Here is how one administration official justified the move in a quote given to Axios’s Jonathan Swan:

This forces Democrats in Rust Belt states like Ohio, Michigan, and Wisconsin to take complete ownership of this issue. How will blue collar voters in these states respond when senators up for reelection in 2018 like Debbie Stabenow are forced to make their opposition to this a key plank of their campaigns?

Really? Even Heidi Heitkamp, a Democratic senator up for reelection in 2018 from a very conservative state (North Dakota), isn't sweating it:

Republicans -- and not particularly moderate ones -- are criticizing the ban: Senators John McCain, Joni Ernst, Richard Shelby, and Orrin Hatch, as well as Ken Buck in the House.

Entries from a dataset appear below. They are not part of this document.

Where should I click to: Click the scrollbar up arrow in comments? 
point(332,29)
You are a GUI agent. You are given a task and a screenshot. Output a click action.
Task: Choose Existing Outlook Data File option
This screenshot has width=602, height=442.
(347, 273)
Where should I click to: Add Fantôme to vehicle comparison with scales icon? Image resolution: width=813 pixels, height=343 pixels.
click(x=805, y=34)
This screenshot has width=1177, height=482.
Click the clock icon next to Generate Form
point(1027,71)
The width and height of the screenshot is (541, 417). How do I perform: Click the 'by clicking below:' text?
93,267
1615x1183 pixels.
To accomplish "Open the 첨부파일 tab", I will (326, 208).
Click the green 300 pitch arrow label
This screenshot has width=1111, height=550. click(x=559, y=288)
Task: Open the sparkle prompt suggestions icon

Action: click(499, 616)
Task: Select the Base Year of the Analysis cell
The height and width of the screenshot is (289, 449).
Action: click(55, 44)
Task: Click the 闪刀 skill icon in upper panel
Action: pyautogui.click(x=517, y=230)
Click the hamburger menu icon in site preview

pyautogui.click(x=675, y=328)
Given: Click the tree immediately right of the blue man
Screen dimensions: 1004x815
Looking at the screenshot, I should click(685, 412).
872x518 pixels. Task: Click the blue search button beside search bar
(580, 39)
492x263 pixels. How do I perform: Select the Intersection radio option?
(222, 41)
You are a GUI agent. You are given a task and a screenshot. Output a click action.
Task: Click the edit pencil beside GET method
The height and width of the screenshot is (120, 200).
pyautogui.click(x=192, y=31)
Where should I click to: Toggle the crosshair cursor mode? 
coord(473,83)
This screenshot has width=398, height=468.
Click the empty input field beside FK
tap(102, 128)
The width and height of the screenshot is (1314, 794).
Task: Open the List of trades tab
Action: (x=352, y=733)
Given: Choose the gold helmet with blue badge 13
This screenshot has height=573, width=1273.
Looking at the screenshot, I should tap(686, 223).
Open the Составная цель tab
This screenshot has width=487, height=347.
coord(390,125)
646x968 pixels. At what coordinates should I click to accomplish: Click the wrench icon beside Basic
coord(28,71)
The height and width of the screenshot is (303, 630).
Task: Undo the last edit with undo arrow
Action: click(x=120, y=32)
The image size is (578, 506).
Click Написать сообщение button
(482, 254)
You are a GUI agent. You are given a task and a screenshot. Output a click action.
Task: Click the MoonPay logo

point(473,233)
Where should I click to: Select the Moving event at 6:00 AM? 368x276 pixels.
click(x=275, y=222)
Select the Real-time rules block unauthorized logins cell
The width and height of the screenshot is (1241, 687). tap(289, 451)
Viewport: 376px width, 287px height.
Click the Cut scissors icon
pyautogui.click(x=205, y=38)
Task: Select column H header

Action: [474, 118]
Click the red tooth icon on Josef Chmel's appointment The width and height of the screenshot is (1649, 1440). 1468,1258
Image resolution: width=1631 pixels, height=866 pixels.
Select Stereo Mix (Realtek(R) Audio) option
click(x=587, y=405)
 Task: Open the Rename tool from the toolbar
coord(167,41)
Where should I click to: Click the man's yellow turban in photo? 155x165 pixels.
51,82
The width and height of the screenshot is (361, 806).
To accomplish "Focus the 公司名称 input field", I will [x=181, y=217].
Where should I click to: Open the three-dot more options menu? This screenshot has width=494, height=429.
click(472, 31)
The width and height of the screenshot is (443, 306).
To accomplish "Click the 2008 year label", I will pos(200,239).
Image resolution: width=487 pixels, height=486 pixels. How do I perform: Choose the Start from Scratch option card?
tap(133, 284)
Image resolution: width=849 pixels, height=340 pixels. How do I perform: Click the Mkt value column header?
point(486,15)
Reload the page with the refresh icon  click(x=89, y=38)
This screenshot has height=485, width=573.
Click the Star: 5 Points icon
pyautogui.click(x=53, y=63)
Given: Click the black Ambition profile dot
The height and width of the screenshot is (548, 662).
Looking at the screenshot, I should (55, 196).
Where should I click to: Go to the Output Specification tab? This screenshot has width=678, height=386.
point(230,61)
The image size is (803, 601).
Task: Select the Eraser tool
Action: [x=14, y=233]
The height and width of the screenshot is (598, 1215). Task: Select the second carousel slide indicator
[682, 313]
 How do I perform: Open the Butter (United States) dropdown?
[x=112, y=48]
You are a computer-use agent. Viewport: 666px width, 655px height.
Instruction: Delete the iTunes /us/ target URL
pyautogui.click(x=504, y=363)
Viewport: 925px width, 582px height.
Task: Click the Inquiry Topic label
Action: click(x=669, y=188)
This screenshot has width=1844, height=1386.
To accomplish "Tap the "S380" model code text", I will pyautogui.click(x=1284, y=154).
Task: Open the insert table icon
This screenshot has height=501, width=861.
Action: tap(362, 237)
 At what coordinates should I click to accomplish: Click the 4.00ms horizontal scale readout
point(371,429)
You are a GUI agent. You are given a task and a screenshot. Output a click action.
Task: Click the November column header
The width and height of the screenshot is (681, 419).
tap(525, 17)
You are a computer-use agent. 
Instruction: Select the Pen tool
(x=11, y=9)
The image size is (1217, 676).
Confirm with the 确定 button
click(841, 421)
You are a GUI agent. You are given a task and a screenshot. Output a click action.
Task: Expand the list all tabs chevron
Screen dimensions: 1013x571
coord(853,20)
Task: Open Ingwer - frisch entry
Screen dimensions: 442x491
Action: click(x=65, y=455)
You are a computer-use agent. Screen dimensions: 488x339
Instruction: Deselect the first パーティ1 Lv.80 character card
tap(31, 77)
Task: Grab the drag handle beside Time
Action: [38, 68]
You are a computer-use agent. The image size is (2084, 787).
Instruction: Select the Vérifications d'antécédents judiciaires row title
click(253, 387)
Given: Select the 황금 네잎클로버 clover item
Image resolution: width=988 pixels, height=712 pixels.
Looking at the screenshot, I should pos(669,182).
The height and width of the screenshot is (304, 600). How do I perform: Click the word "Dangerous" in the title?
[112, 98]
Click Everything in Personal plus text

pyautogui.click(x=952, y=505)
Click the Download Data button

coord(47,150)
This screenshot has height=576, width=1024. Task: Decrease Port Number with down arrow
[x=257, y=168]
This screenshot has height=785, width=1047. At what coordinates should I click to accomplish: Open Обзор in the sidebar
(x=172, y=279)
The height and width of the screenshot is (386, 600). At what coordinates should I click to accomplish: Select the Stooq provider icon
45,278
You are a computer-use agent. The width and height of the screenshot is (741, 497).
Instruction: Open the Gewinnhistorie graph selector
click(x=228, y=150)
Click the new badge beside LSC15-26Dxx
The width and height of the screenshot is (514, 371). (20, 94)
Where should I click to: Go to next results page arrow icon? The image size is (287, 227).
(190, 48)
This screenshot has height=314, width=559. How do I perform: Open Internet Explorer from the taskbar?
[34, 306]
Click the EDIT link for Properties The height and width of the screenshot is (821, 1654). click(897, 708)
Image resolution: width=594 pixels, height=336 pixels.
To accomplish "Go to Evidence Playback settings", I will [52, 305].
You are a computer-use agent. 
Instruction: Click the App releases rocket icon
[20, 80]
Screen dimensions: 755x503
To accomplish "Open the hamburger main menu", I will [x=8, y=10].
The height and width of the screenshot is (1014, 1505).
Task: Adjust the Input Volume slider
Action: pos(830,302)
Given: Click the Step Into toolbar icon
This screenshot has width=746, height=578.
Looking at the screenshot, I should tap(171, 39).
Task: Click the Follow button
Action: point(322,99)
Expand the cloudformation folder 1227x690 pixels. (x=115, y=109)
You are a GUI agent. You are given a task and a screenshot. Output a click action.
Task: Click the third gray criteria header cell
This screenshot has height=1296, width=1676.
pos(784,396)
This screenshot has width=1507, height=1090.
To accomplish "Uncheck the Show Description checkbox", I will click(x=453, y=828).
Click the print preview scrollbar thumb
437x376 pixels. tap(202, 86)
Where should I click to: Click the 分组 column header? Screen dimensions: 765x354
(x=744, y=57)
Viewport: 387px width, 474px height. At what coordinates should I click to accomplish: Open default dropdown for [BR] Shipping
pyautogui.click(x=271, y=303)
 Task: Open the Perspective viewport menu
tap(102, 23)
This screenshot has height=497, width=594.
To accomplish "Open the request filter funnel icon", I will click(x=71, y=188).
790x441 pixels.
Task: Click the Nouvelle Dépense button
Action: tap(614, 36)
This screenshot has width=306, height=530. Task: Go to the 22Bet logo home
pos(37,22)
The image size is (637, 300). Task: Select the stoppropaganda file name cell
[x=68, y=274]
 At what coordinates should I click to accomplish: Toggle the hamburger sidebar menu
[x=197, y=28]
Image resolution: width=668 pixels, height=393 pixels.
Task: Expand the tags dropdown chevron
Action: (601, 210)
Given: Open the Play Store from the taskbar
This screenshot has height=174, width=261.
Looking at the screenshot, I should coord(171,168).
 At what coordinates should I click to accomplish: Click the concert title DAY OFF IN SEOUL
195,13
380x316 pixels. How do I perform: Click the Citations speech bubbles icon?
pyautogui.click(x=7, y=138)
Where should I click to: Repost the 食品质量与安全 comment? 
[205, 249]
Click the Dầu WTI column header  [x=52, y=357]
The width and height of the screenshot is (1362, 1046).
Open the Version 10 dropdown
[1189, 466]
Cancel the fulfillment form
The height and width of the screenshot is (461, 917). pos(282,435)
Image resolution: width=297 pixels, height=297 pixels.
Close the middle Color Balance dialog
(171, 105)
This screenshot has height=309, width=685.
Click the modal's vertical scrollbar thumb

I don't want to downplay the contribution of Bannon, who, unlike Pence and Reed, seems to live in the present. When Bannon edited Breitbart, the site regularly targeted transsexuals:

World Health Organization Report: Trannies 49 Xs Higher HIV Rate” A December 2015 article by Austin Ruse, using a slur for transgender people in the headline, argued that a public health study on sexual health in the transgender community was actually a warning about “how dangerous it is to become ‘transgender.’” The site called it a rebuke to “the ‘transgender’ narrative that is sweeping American culture.”

Bannon employed Ben Shapiro, whose shtick includes publicly baiting transsexuals. Bannon also employed Milo Yiannopoulos, who once outed a transsexual student during a campus speech. And on a Breitbart radio show in 2016, Bannon himself attacked Target for its stance on restroom use by transsexuals:

The program’s host, Stephen Bannon, contended that rather than being inclusive, Target is “trying to exclude people who are decent, hard-working people who don’t want their four-year-old daughter to have to go into a bathroom with a guy with a beard in a dress.”

This may be Bannon's own loutishness. It may also derive from a belief that transsexual-bashing appeals to the empathy-challenged young yobs who read Breitbart and back Trump. And Bannon may also be seeking to emulate homophobic Eastern Bloc role models such as Vladimir Putin.

But the other drivers of this policy seem to be living in an earlier era.